- _Фрагмент текста_:
★ ★ ★ ★ ★ ★ ★

День «Д». 6 июня 1944 г. - Амброз Стивен. Страница 70

На «Омахе» по батарее у Пуант-дю-О палили орудия «Техаса». Здесь вскоре должны были высадиться рейнджеры. К 5.50 рассвет уже позволял самолетам-корректировщикам направлять огонь. Корабельные снаряды изрыли Пуант-дю-О кратерами, обрушили в море глыбы скал и, по всей вероятности, уничтожили немецкие казематы с пушками.

Командир авиационного крыла британских ВВС Л. К. Гловер корректировал стрельбу линкора «Уорспайт», который забрасывал снарядами батарею в Виллервиле к востоку от участка «Меч». Он находился между кораблем и берегом. Гловер рассказывает: «Я дал команду „огонь“ и медленно развернулся бортом к материку, чтобы понаблюдать за взрывами. Вдруг самолет так тряхануло, что я чуть не потерял сознание. В этот же момент я заметил, как от меня в сторону берега удаляются два громадных объекта. Мне стало ясно, что я пролетел под прямым углом через спутные струи, оставленные двумя 15-дюймовыми „чушками“ с „Уорспайта“. Я последовал за ними и видел, как одна из них поразила огневую позицию, которая была нашей главной целью». С гораздо меньшим энтузиазмом Гловер сообщил о том, что корабельные снаряды сбили в день «Д» по крайней мере два союзнических самолета.

★ ★ ★ ★ ★ ★ ★

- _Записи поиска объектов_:
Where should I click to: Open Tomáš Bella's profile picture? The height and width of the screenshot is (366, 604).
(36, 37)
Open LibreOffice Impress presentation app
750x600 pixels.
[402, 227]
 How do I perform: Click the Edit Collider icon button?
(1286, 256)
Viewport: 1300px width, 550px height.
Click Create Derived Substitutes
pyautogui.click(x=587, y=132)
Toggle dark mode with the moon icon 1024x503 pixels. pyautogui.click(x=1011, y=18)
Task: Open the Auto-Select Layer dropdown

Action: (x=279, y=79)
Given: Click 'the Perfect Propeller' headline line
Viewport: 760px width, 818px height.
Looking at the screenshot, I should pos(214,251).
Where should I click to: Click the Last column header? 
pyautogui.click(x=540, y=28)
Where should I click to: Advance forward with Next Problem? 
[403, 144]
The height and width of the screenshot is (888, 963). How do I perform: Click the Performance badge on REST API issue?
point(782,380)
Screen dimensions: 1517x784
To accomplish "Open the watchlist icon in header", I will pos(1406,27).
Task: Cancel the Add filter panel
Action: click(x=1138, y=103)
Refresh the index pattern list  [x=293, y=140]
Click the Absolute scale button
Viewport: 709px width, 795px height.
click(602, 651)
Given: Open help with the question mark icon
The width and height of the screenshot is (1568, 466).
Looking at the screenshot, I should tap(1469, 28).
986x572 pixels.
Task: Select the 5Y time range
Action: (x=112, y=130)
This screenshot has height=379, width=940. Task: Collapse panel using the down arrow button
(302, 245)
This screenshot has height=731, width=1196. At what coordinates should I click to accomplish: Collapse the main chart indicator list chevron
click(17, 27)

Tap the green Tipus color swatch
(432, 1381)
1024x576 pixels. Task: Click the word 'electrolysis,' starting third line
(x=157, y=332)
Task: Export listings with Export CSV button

★ ★ ★ ★ ★ ★ ★

- _Задания_:
1) Стрельбу какого линкора корректировал Л. К. Гловер, согласно отрывку о дне «Д»?
2) Верните дословно часть отрывка о дне «Д», начиная с «Командир авиационного крыла» и заканчивая «два союзнических самолета.».
3) Продолжите отрывок о дне «Д» с места, на котором он обрывается.
Листинг к этой работе отношения не имеет.

- _Ответы_:
1) Линкора «Уорспайт».

2)
Командир авиационного крыла британских ВВС Л. К. Гловер корректировал стрельбу линкора «Уорспайт», который забрасывал снарядами батарею в Виллервиле к востоку от участка «Меч». Он находился между кораблем и берегом. Гловер рассказывает: «Я дал команду „огонь“ и медленно развернулся бортом к материку, чтобы понаблюдать за взрывами. Вдруг самолет так тряхануло, что я чуть не потерял сознание. В этот же момент я заметил, как от меня в сторону берега удаляются два громадных объекта. Мне стало ясно, что я пролетел под прямым углом через спутные струи, оставленные двумя 15-дюймовыми „чушками“ с „Уорспайта“. Я последовал за ними и видел, как одна из них поразила огневую позицию, которая была нашей главной целью». С гораздо меньшим энтузиазмом Гловер сообщил о том, что корабельные снаряды сбили в день «Д» по крайней мере два союзнических самолета.

3)
В 6.15 «Техас» направил свои 14-дюймовые орудия на выездную дорогу в западной оконечности «Омахи». Она шла через лощину к деревне Вьервиль и имела стратегическое значение. По мнению адмирала Морисона, «от мощности и точности корабельной артиллерии во многом зависело то, насколько быстро и с какими потерями 1-й батальон 116-го полка (29-й дивизии) сможет овладеть этим выездом на материк после часа „Ч“.

По «Техасу» стреляла батарея в Порт-ан-Бессене. Ник Карбон из Бруклина, служивший матросом на линкоре, видел, как немецкий снаряд упал в воду между «Техасом» и британским крейсером. Имитируя голос знаменитого американца, он произнес:

— Я ненавижу войну. Элеонора ненавидит войну.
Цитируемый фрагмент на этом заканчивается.